WHAT IS BEING ASKED » Print out the records precisely, keeping each line identical to its source.

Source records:

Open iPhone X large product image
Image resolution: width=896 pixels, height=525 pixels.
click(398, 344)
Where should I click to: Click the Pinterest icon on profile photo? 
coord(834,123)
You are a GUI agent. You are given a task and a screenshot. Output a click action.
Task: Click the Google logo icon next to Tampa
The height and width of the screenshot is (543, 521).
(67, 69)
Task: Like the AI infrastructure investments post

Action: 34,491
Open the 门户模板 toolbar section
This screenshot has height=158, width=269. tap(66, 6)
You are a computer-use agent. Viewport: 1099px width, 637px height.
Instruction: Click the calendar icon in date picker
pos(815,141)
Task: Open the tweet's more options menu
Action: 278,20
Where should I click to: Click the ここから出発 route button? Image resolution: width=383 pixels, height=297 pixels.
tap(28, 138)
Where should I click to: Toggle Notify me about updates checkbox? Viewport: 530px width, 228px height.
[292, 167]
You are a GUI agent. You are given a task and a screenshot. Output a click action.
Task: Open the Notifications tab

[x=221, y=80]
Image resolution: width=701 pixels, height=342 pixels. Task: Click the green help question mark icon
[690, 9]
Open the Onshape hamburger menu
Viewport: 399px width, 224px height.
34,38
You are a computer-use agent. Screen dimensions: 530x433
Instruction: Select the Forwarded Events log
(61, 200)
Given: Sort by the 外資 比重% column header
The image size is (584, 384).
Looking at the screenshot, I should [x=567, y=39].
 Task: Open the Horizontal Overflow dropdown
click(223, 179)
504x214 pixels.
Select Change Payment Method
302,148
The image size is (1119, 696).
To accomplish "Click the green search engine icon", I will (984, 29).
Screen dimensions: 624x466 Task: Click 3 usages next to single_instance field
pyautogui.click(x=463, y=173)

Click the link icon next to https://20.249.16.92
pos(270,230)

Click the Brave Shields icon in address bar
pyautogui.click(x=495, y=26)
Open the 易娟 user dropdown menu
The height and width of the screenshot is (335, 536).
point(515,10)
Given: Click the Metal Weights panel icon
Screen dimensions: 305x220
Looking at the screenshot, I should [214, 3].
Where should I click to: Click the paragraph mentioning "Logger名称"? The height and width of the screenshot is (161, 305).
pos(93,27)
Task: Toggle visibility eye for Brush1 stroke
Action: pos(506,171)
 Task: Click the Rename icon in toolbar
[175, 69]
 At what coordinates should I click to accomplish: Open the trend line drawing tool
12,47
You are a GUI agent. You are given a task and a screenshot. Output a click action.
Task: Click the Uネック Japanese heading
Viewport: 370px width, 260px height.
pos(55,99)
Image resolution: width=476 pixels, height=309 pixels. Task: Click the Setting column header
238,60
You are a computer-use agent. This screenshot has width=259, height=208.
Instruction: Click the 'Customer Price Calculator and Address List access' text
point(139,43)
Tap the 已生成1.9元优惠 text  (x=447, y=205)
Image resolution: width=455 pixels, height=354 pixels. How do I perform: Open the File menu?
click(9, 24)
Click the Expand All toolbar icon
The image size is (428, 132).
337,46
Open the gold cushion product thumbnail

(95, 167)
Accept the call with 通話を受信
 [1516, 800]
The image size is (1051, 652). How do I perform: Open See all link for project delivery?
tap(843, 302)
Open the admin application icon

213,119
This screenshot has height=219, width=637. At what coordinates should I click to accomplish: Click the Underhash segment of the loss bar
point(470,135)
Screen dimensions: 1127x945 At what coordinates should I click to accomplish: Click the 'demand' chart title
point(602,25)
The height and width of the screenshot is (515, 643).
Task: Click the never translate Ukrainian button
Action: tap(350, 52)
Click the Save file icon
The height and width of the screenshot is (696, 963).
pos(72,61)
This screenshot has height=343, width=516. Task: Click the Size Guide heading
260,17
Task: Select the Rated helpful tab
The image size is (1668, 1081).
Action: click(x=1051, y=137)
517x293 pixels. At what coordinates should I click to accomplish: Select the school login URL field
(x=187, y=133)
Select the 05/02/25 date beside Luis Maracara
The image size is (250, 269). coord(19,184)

RESULT BELOW »
Open iPhone X large product image
Image resolution: width=896 pixels, height=525 pixels.
click(398, 344)
Where should I click to: Click the Pinterest icon on profile photo? 
coord(834,123)
You are a GUI agent. You are given a task and a screenshot. Output a click action.
Task: Click the Google logo icon next to Tampa
The height and width of the screenshot is (543, 521).
(67, 69)
Task: Like the AI infrastructure investments post

Action: 34,491
Open the 门户模板 toolbar section
This screenshot has height=158, width=269. tap(66, 6)
You are a computer-use agent. Viewport: 1099px width, 637px height.
Instruction: Click the calendar icon in date picker
pos(815,141)
Task: Open the tweet's more options menu
Action: 278,20
Where should I click to: Click the ここから出発 route button? Image resolution: width=383 pixels, height=297 pixels.
tap(28, 138)
Where should I click to: Toggle Notify me about updates checkbox? Viewport: 530px width, 228px height.
[292, 167]
You are a GUI agent. You are given a task and a screenshot. Output a click action.
Task: Open the Notifications tab

[x=221, y=80]
Image resolution: width=701 pixels, height=342 pixels. Task: Click the green help question mark icon
[690, 9]
Open the Onshape hamburger menu
Viewport: 399px width, 224px height.
34,38
You are a computer-use agent. Screen dimensions: 530x433
Instruction: Select the Forwarded Events log
(61, 200)
Given: Sort by the 外資 比重% column header
The image size is (584, 384).
Looking at the screenshot, I should [x=567, y=39].
 Task: Open the Horizontal Overflow dropdown
click(223, 179)
504x214 pixels.
Select Change Payment Method
302,148
The image size is (1119, 696).
To accomplish "Click the green search engine icon", I will (984, 29).
Screen dimensions: 624x466 Task: Click 3 usages next to single_instance field
pyautogui.click(x=463, y=173)

Click the link icon next to https://20.249.16.92
pos(270,230)

Click the Brave Shields icon in address bar
pyautogui.click(x=495, y=26)
Open the 易娟 user dropdown menu
The height and width of the screenshot is (335, 536).
point(515,10)
Given: Click the Metal Weights panel icon
Screen dimensions: 305x220
Looking at the screenshot, I should [214, 3].
Where should I click to: Click the paragraph mentioning "Logger名称"? The height and width of the screenshot is (161, 305).
pos(93,27)
Task: Toggle visibility eye for Brush1 stroke
Action: pos(506,171)
 Task: Click the Rename icon in toolbar
[175, 69]
 At what coordinates should I click to accomplish: Open the trend line drawing tool
12,47
You are a GUI agent. You are given a task and a screenshot. Output a click action.
Task: Click the Uネック Japanese heading
Viewport: 370px width, 260px height.
pos(55,99)
Image resolution: width=476 pixels, height=309 pixels. Task: Click the Setting column header
238,60
You are a computer-use agent. This screenshot has width=259, height=208.
Instruction: Click the 'Customer Price Calculator and Address List access' text
point(139,43)
Tap the 已生成1.9元优惠 text  (x=447, y=205)
Image resolution: width=455 pixels, height=354 pixels. How do I perform: Open the File menu?
click(9, 24)
Click the Expand All toolbar icon
The image size is (428, 132).
337,46
Open the gold cushion product thumbnail

(95, 167)
Accept the call with 通話を受信
 [1516, 800]
The image size is (1051, 652). How do I perform: Open See all link for project delivery?
tap(843, 302)
Open the admin application icon

213,119
This screenshot has height=219, width=637. At what coordinates should I click to accomplish: Click the Underhash segment of the loss bar
point(470,135)
Screen dimensions: 1127x945 At what coordinates should I click to accomplish: Click the 'demand' chart title
point(602,25)
The height and width of the screenshot is (515, 643).
Task: Click the never translate Ukrainian button
Action: tap(350, 52)
Click the Save file icon
The height and width of the screenshot is (696, 963).
pos(72,61)
This screenshot has height=343, width=516. Task: Click the Size Guide heading
260,17
Task: Select the Rated helpful tab
The image size is (1668, 1081).
Action: click(x=1051, y=137)
517x293 pixels. At what coordinates should I click to accomplish: Select the school login URL field
(x=187, y=133)
Select the 05/02/25 date beside Luis Maracara
The image size is (250, 269). coord(19,184)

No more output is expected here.